The reader understands that the reason that she has been crying is because she has just seen the greatness, and also the capture and death of her only son. However, because she has seen this through the television then she is unable to understand the way in which what she has seen may exist in reality and that it actually refers to her. In this, Vonnegut shows that people still have the ability to feel emotion, but that this ability is stunted and betrayed by the media around them. The critique of the story therefore has two aspects to it. This is the strange and most important aspect of its critique of the media. This critique only works because Vonnegut keeps a hope for something better.

This story is a very clear example of a heroic myth that has been re-arranged in order to provide a criticism of the current world order. Vonnegut clearly still believes in the potential for the exceptional beauty and potential of individuals, something which Hume argues has lain at the heart of western literature since Homer.
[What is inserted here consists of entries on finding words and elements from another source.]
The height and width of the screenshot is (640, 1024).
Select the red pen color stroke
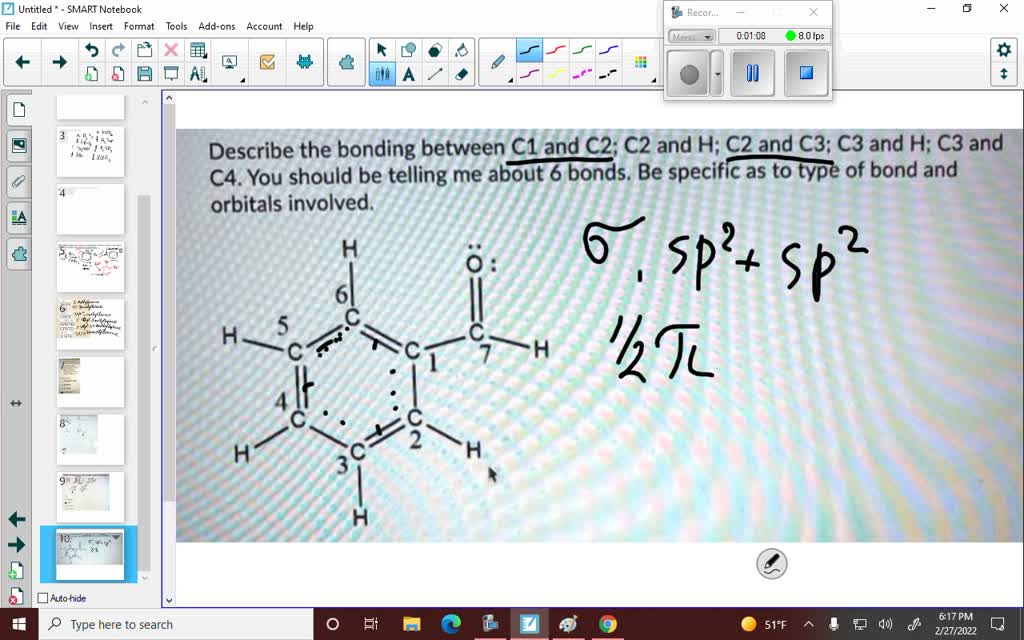tap(556, 48)
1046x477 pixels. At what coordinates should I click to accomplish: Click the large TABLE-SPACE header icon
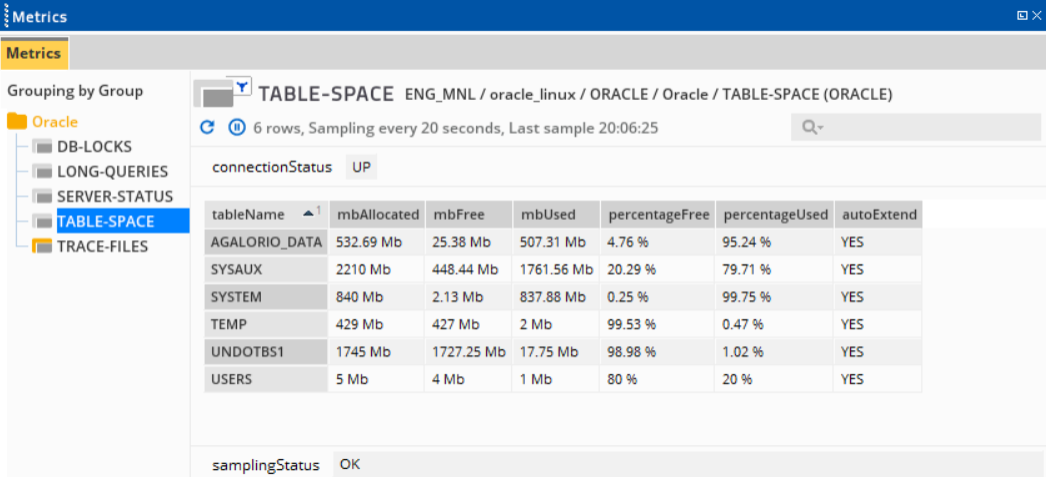[x=213, y=96]
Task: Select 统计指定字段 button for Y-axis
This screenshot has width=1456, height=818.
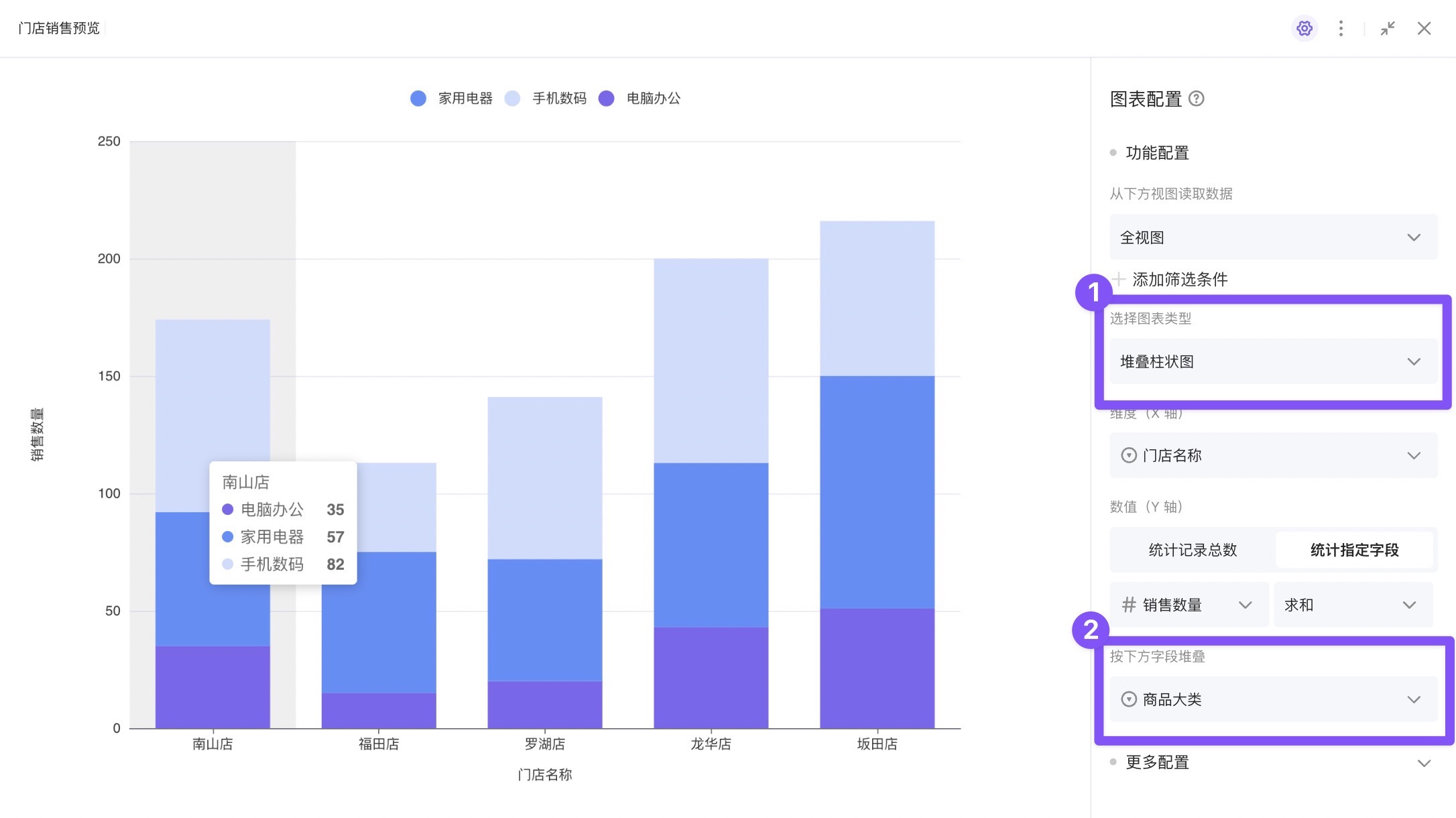Action: [x=1354, y=549]
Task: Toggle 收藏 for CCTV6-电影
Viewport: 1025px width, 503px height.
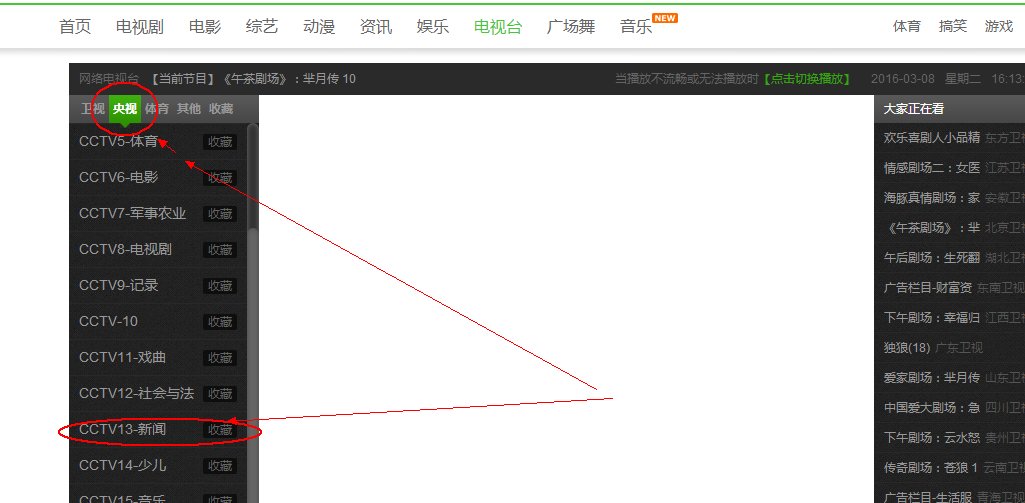Action: [x=220, y=178]
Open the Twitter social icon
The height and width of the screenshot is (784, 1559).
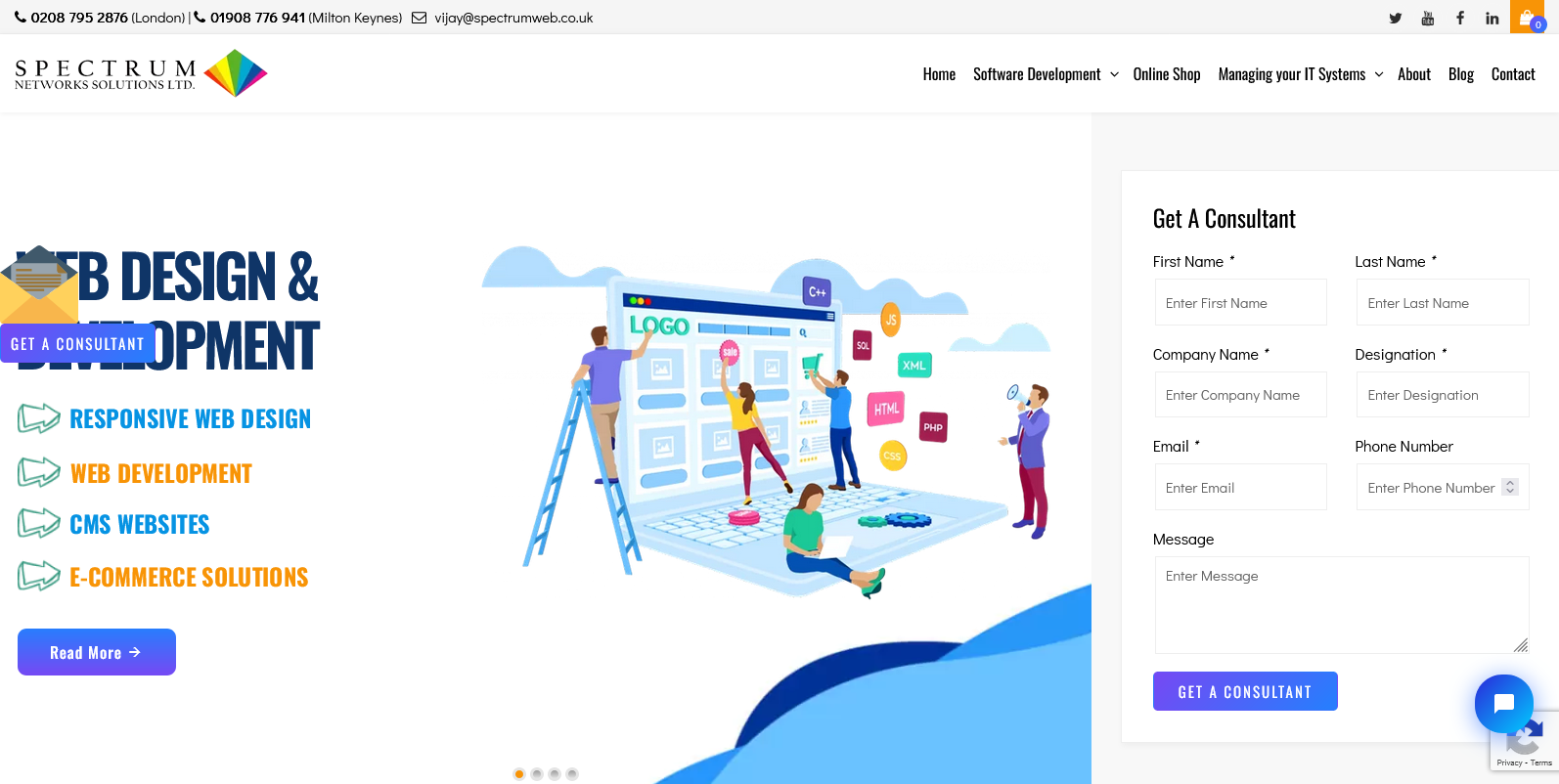[1395, 18]
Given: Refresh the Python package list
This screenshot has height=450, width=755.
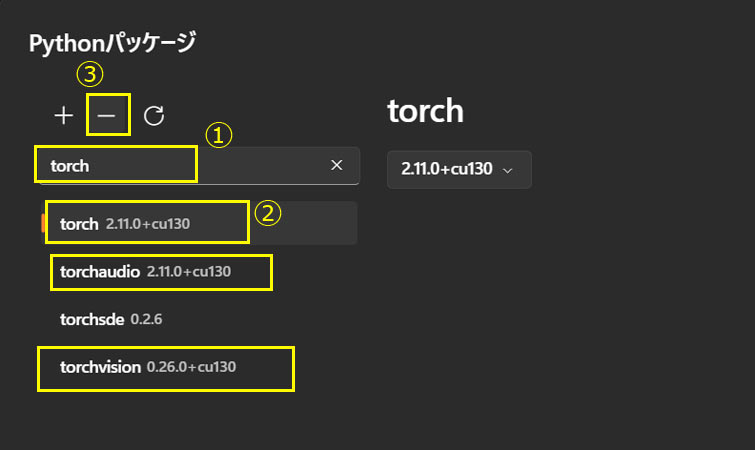Looking at the screenshot, I should [x=153, y=116].
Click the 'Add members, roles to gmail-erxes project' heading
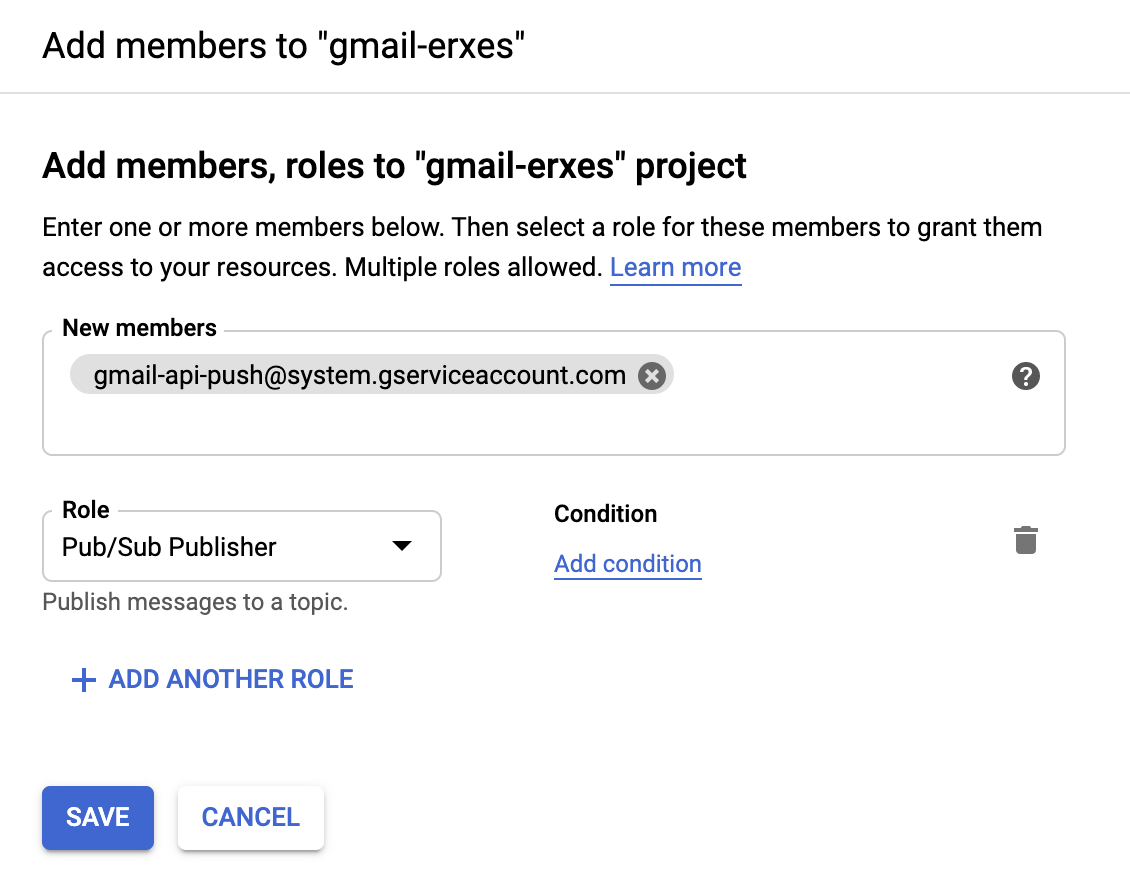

By providing a futuristic, dystopian setting for his story and by showing the ultimate failure of the hero to achieve anything other than a brief moment of beauty with another person, Vonnegut shows both this potential and its inevitable failure in the world as it is. This dual view is both beautiful and absurd. It condenses into one line in which futuristic and traditional literature combine in the image of Harrison and his partner leaping in their dance ‘like a deer on the moon’ (245). This image is both beautiful and ridiculous and presents a pastoral scene alongside the pessimist absurdity of the story’s futuristic setting. Here hope for the potential qualities of literature, and therefore of humanity, co-exists alongside the realities of a bleak world.

In conclusion, Kurt Vonnegut’s ‘Harrison Bergeron’ provides an excellent example how Vonnegut uses traditional ideas of greatness for a satirical effect and for criticism. While it is the case that the film focuses critically on the effect that television and the media has on people in contemporary society, it is also the case that is shows effectively how these people may still possess the potential for greatness. This potential is present in Harrison, and the fact that it cannot be realised is the criticism that the story makes of society as it is. As such, the character of Harrison cannot be separated from the wider social critique of the story, but this critique would be meaningless without him. The story is both deeply hopeful and pessimistic at the same time.

  • Hume, Kathryn. “Kurt Vonnegut and the Myths and Symbols of Meaning”. Critical Essays on Kurt Vonnegut. Ed. Robert Merrill. Boston: G.K. Hall & Co, 1990. 201-215.
  • Vonnegut Kurt. Novels and Stories. 1963 – 1973. New York: Library of America. 2011.